Ejemplo 4.-Cada parte tiene su propio idioma y se elaboran dos o más versiones del contrato utilizando, también un tercer idioma  (ej. empresa española y empresa portuguesa que redactan tres versiones del contrato una en portugués, la otra en español y otra en inglés) Aquí es muy importante señalar cual será el idioma que prevalecerá y así se hará constar en la cláusula.

Por tanto es muy importante, cuando las partes contratantes utilicen idiomas diferentes, que figure en el contrato una cláusula idiomática. Aún en el caso de que las partes adopten como único idioma del contrato uno en concreto es preciso y necesario que exista una cláusula en la que se diga que la versión de los documentos redactados en dicho idioma es la oficial.

Por otro lado es necesario apuntar que cuando existan dos versiones idiomáticas de un contrato (ya sea porque lo exige la ley, ya sea para que ambas partes tengan más seguridad con respecto a sus derechos y obligaciones) o incluso que existan dos o más versiones es de todo punto recomendable insertar una cláusula que nos diga qué idioma será el que deba prevalecer en caso de diferencias entre las partes.

No obstante todo lo anterior, se podría acordar que un idioma prevalezca sobre los demás a unos efectos, por ejemplo, cuando se habla de partes muy técnicas de un contrato y otro a otros efectos. Se pueden usar también y son muy convenientes las cláusulas lingüísticas que indican que idioma utilizar para las notificaciones (muy útiles para contratos de duración larga).

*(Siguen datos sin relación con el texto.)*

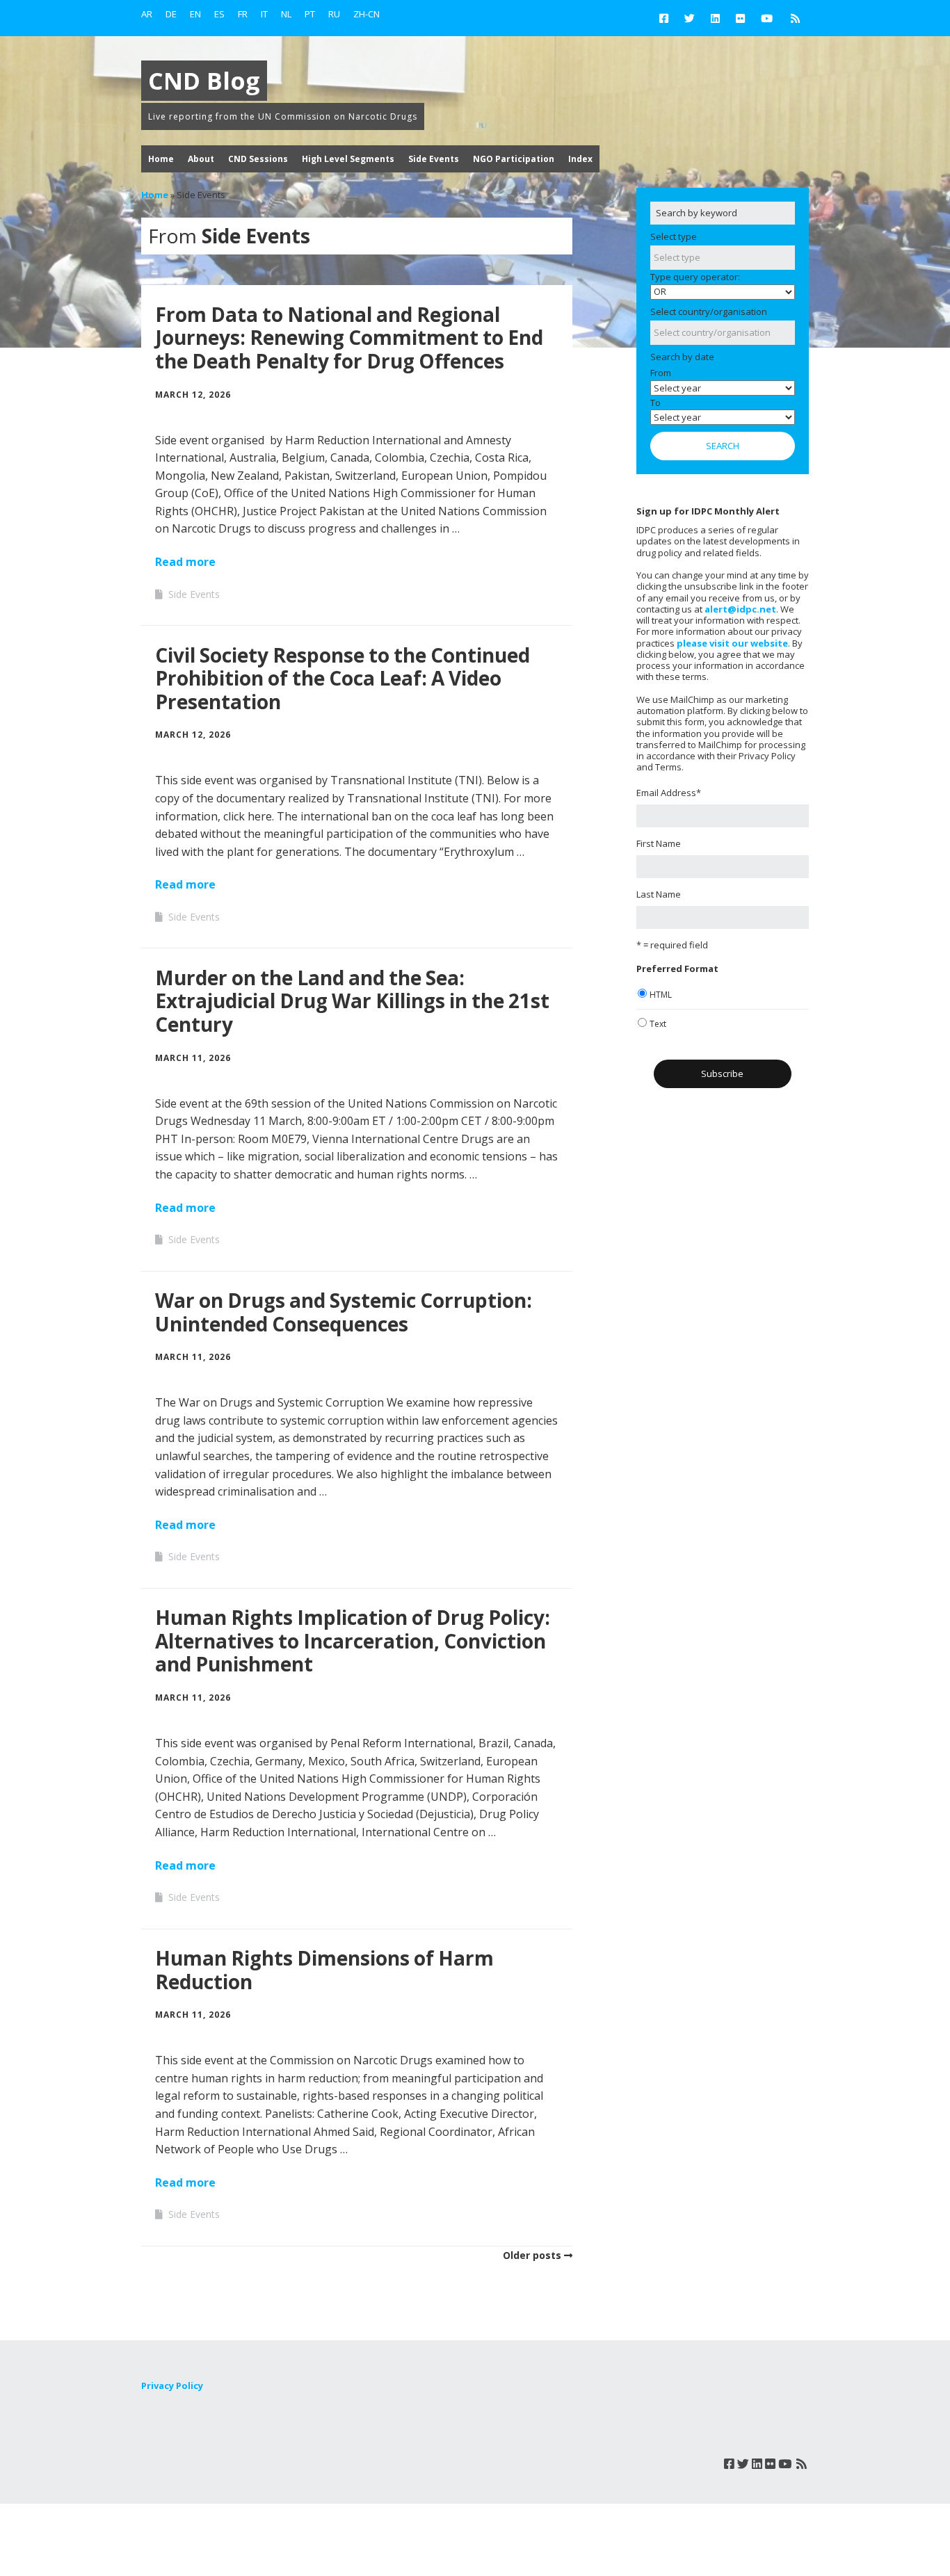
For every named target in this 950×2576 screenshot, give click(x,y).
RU (334, 14)
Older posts (532, 2255)
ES (219, 14)
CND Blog (204, 81)
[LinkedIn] (715, 18)
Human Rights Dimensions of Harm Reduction (324, 1970)
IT (264, 14)
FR (243, 14)
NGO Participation (513, 159)
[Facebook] (667, 18)
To (655, 402)
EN (195, 14)
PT (310, 14)
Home (161, 159)
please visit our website (732, 643)
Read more (185, 561)
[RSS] (795, 18)
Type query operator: (695, 276)
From (660, 372)
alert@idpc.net (740, 609)
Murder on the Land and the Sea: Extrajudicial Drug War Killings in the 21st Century (352, 1000)
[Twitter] (689, 18)
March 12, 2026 (193, 394)
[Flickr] (740, 18)
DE (171, 14)
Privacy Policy (172, 2385)
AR (146, 14)
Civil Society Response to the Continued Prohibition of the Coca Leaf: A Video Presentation (342, 678)
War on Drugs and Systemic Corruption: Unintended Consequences (343, 1312)
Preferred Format (677, 968)
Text (658, 1024)
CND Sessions (258, 159)
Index (580, 159)
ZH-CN (366, 14)
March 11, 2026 (193, 1058)
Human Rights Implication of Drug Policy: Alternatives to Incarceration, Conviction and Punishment (352, 1640)
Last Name (658, 894)
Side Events (433, 159)
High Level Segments (348, 159)
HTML (661, 995)
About (201, 159)
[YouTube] (767, 18)
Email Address (668, 792)
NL (286, 14)
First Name (658, 843)
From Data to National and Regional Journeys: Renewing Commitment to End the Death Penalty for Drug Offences (349, 337)
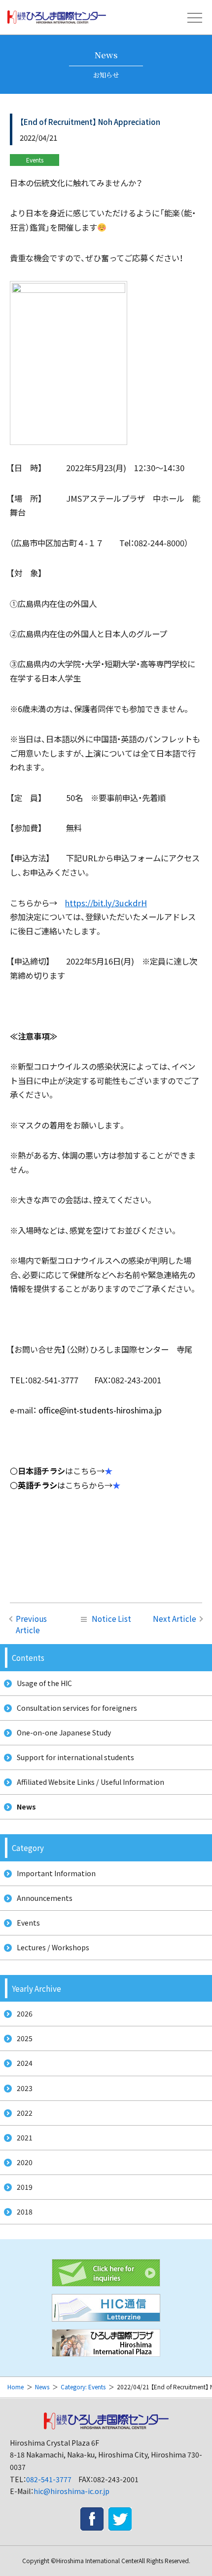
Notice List (111, 1618)
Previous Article (31, 1624)
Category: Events (83, 2386)
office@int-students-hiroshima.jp (100, 1410)
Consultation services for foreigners (77, 1708)
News (26, 1806)
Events (28, 1923)
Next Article (174, 1618)
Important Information (56, 1873)
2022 (25, 2113)
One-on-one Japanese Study (64, 1732)
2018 (25, 2211)
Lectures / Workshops (53, 1947)
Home (15, 2386)
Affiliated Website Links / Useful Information (90, 1782)
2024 (25, 2063)
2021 (25, 2137)
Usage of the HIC (44, 1683)
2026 (25, 2013)
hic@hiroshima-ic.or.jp (71, 2491)
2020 (25, 2162)
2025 (25, 2038)
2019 (25, 2187)
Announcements (44, 1898)
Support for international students (75, 1757)
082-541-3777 (48, 2479)
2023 (25, 2088)
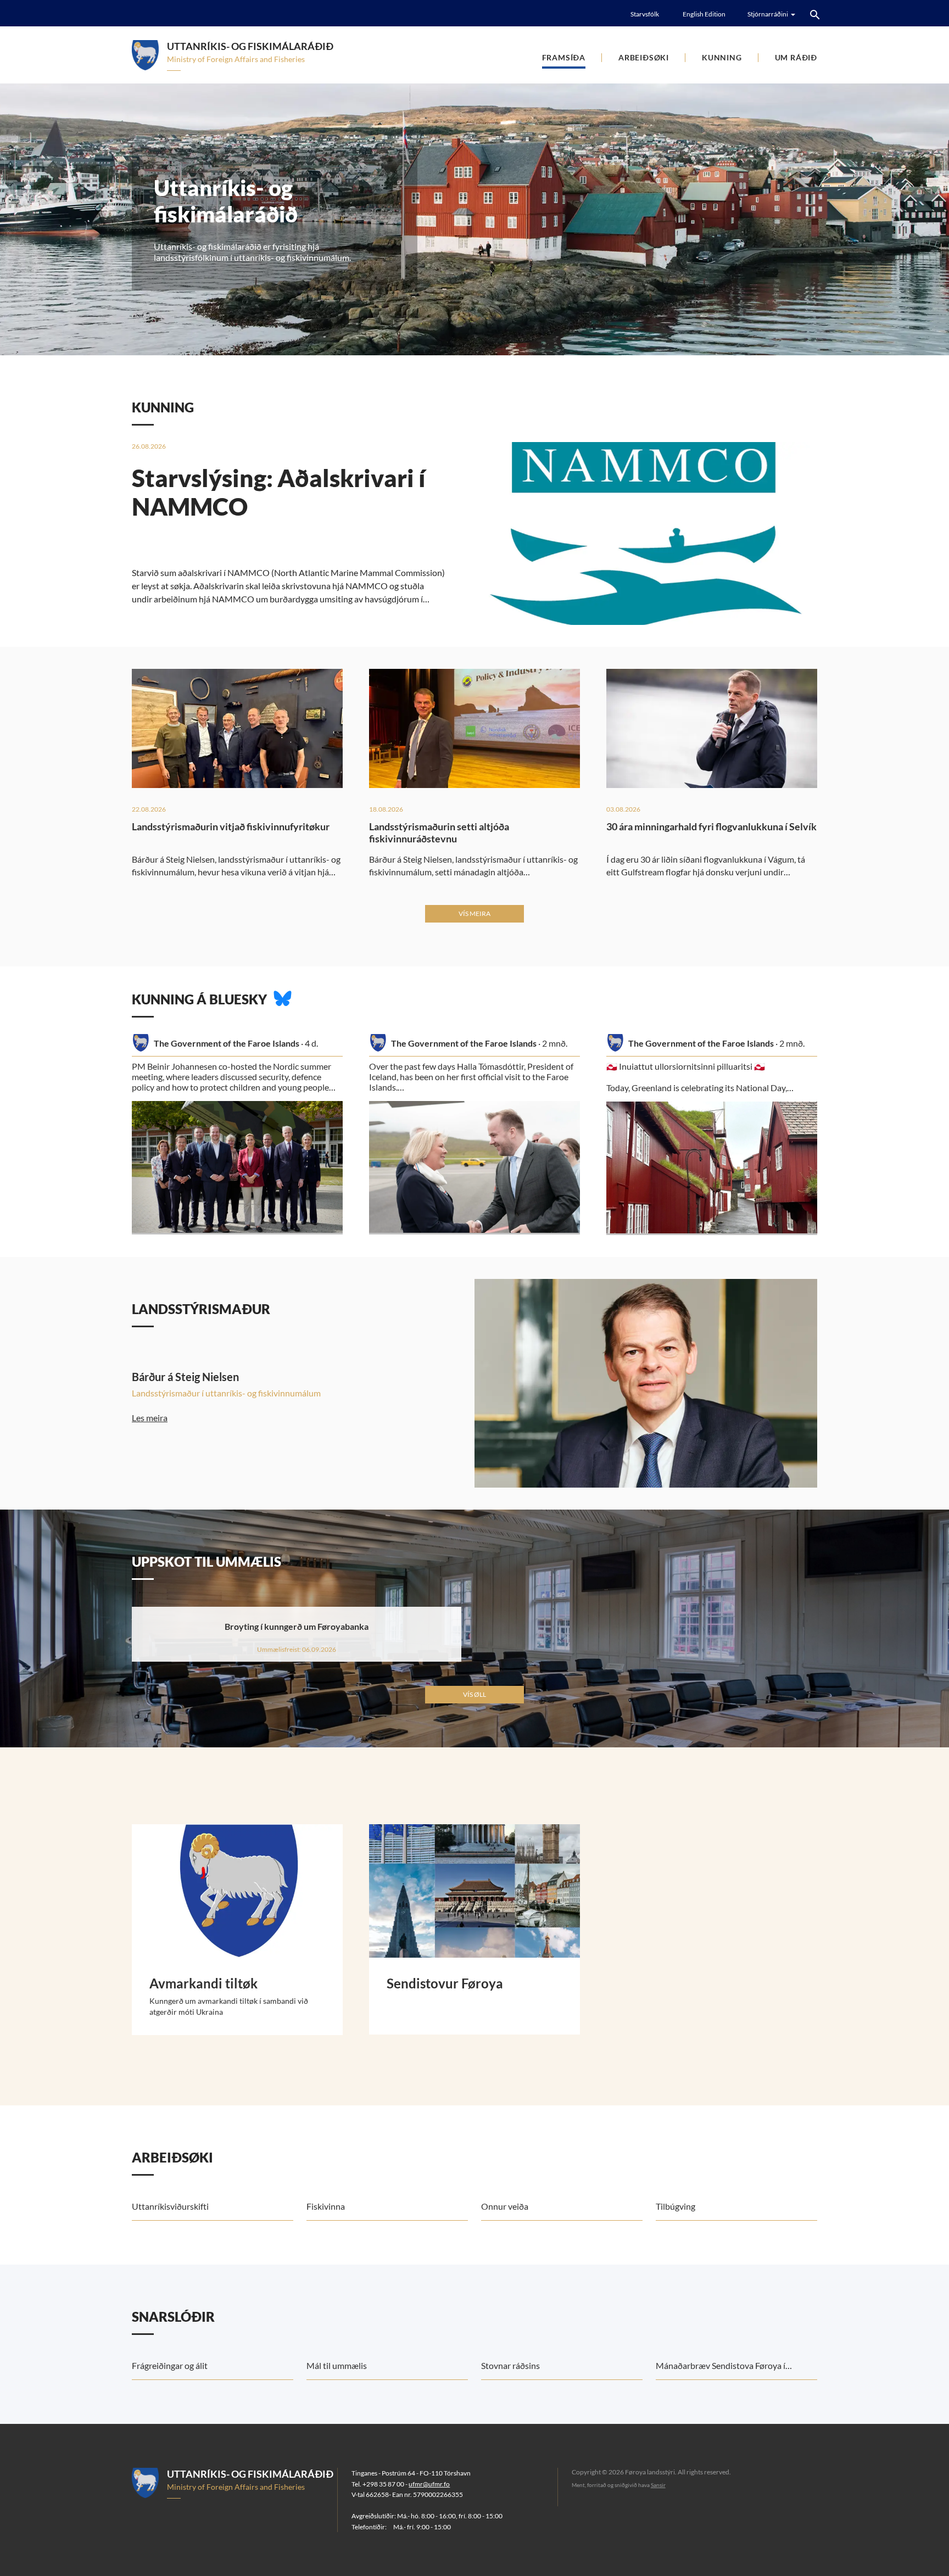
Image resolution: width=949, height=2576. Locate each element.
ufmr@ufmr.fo (429, 2484)
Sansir (658, 2485)
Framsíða (563, 57)
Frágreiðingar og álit (170, 2365)
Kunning (722, 57)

Si bien la elección del idioma es libre, excepto en algunos casos (por ejemplo normas nacionales que obligan a redactar el contrato en su idioma para poder así proteger intereses diversos) y que la misma dependerá de muchos factores, tales como el idioma empleado más a menudo en el sector de que se trate, etc., una cosa está clara y es la conveniencia de tener en cuenta los vínculos del idioma finalmente elegido con la ley aplicable al contrato y también con la  del órgano que puede llegar a solventar disputas entre las partes en un futuro.

Si sometemos el contrato al mismo idioma que la ley que le es de aplicación y este idioma coincide con el del órgano que debe resolver posibles disputas, ya sea éste arbitral o judicial, nos ahorraremos muchos problemas y costes.

Tenemos pues que la función fundamental  de determinar cual es el idioma prevalente de un contrato mediante la oportuna cláusula idiomática será la de no dejar lugar a dudas de que versión será la que se debe considerar, sin fisuras, en caso de eventuales disputas.

Es necesario, también, comentar el caso, tan usual, de contratos sujetos a convenios internacionales o a textos de lo que se denomina “Soft Law” tales como los Principios de Unidroit, por citar uno de los más conocidos e importantes. En dicho caso es muy importante no solamente someter el contrato a un idioma determinado, como hemos visto hasta ahora, sino también tener la cautela en el caso de que  el convenio o los textos “Soft Law”  tengan distintas versiones oficiales que es lo habitual (por ejemplo, en inglés, francés y español) de utilizar una cláusula mediante la cual se diga que versión será la que prevalecerá sobre las demás en caso de diferencias.

Si bien las soluciones convencionales o de “Soft Law” acostumbran a indicar el camino a seguir en caso de discrepancias (por ejemplo en los Principios de Unidroit se indica que en caso de discrepancias entre distintas versiones idiomáticas de un contrato preferentemente se considerará como válida y a seguir la interpretación  acorde con la versión en la que el contrato se redactó originalmente) no está de más y evitaremos muchos problemas si ya de entrada utilizamos las cláusulas lingüísticas.